## WHAT NEEDS TO BE DONE
What you submit must be an exact copy of the listing below, with no images in it.

═════ DATA TO EXAMINE

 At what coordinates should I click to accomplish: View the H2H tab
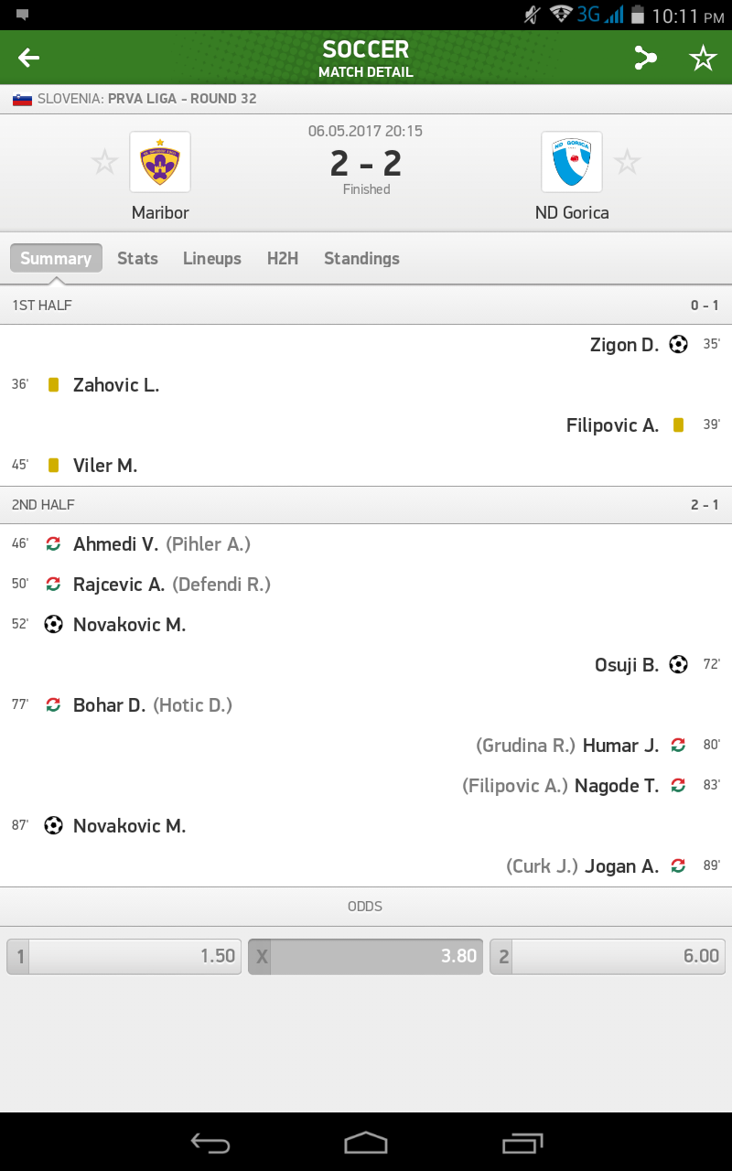pyautogui.click(x=283, y=258)
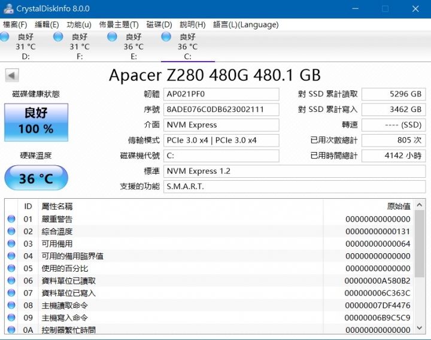Select the E: drive status orb

[112, 37]
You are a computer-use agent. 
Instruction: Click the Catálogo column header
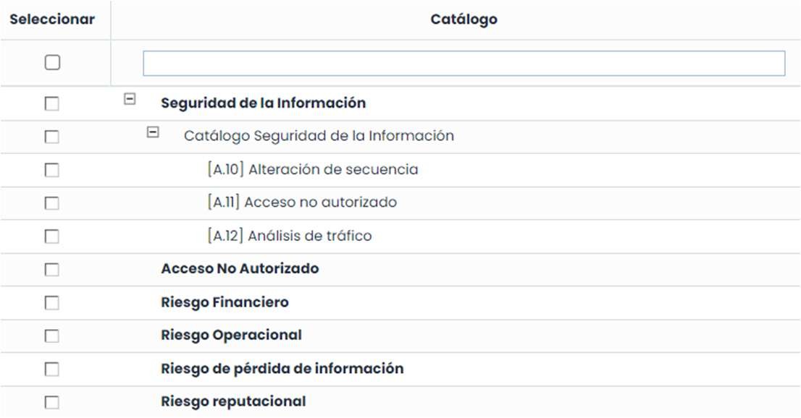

══════════

## WRITTEN ANSWER
 At what coordinates should I click to accomplish: View the H2H tab
pyautogui.click(x=283, y=258)
Select the E: drive status orb

[112, 37]
You are a computer-use agent. 
Instruction: Click the Catálogo column header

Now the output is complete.